* [Task to complete]: In the entries below, filter for the word "computer" and copy every matching line.

* [Provided data]:
┌────────
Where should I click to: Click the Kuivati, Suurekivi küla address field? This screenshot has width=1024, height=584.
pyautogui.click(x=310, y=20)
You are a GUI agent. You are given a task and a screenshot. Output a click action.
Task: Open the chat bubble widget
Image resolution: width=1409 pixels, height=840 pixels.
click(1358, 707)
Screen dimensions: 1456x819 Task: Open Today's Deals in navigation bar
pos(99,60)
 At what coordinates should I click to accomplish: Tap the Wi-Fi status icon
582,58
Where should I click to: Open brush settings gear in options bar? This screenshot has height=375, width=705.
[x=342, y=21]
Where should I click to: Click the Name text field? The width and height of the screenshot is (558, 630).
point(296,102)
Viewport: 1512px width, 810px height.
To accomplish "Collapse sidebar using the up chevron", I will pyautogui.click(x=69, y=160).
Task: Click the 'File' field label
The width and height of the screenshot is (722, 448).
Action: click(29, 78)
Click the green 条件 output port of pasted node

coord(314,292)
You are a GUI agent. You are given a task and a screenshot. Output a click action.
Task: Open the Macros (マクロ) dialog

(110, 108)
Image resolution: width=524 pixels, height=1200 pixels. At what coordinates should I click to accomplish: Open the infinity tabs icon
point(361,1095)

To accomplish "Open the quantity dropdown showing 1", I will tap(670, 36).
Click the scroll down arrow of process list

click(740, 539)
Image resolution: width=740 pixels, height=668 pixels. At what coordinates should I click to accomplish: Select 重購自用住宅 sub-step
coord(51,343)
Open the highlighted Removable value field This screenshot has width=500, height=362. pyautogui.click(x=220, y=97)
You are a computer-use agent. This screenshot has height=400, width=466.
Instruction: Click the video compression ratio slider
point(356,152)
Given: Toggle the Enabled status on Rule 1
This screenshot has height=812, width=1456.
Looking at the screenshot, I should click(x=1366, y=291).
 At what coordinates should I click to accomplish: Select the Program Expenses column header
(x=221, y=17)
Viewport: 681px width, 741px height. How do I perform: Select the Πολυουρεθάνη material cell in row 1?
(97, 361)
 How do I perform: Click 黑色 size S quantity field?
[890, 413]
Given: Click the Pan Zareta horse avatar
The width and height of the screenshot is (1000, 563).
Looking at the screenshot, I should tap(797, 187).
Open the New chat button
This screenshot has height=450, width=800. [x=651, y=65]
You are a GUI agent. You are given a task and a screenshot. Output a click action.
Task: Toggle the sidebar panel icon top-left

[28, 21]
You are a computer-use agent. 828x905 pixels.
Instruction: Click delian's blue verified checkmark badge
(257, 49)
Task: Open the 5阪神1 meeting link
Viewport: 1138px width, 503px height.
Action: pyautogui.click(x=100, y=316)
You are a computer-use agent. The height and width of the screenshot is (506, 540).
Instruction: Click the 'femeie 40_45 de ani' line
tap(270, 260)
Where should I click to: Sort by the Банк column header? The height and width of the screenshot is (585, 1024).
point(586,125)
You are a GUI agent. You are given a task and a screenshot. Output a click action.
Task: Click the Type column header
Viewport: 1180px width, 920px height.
└────────
* [Output of the task]:
You are a computer-use agent. This screenshot has height=400, width=466.
You are a computer-use agent. 828x905 pixels.
You are a computer-use agent. The height and width of the screenshot is (506, 540).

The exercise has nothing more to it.